The British-Taiwanese All-Party Parliamentary Group on Thursday expressed concern over Chinese fighter jets crossing the median line of the Taiwan Strait last month, saying that the move endangered regional peace.
In a joint statement, British Member of Parliament Nigel Evans and House of Lords Deputy Speaker Dennis Rogan said that by sending fighter jets over the median line of the Taiwan Strait, China had damaged the cross-strait “status quo.”
“We are seriously concerned about the rise of tension in cross-strait relations,” the groups’ cochairs said. “It is evident that regional peace and stability is at stake.”
They said that prosperity and stability across the Taiwan Strait is “hugely important to the East Asian region and the world as a whole” and stressed that maintaining peace in the region was in the interest of all parties concerned.
“Any unilateral attempts to disrupt the status quo are harmful and do not contribute to cross-strait stability,” Evans and Rogan said.
On March 31, two J-11 fighter planes from the Chinese People’s Liberation Army Air Force crossed the median line of the Taiwan Strait southwest of Penghu County.
The Republic of China Air Force (ROCAF) scrambled several fighters to intercept the Chinese jets, which retreated to the west side of the median line after they were issued a radio warning, the Ministry of National Defense said.
ROCAF officer Wang Chun-hsiung (王純雄) said that the military has standard procedures for dealing with such incidents and would dispatch surveillance units if China’s military aircraft enter Taiwan’s air defense identification zone or cross the Strait’s median line.

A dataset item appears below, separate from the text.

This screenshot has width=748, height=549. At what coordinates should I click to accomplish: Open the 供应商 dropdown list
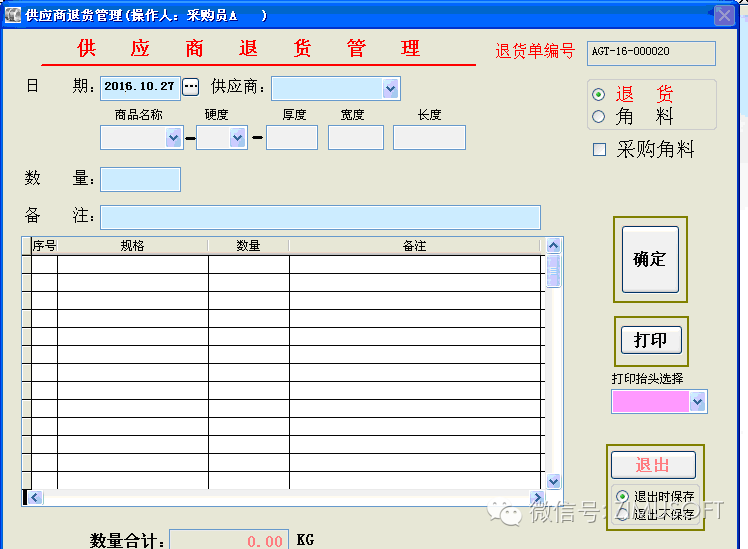390,88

The incident was part of actions by Beijing to warn President Tsai Ing-wen (蔡英文) against taking measures that would further distance the two sides or lead to Taiwan’s independence.
Since Tsai took office in May 2016, Beijing has insisted that Tsai’s government accept the so-called “1992 consensus,” which Tsai refuses to do.
The “1992 consensus,” a term former Mainland Affairs Council chairman Su Chi (蘇起) in 2006 admitted making up in 2000, refers to a tacit understanding between the Chinese Nationalist Party (KMT) and the Chinese government that both sides of the Strait acknowledge there is “one China,” with each side having its own interpretation of what “China” means.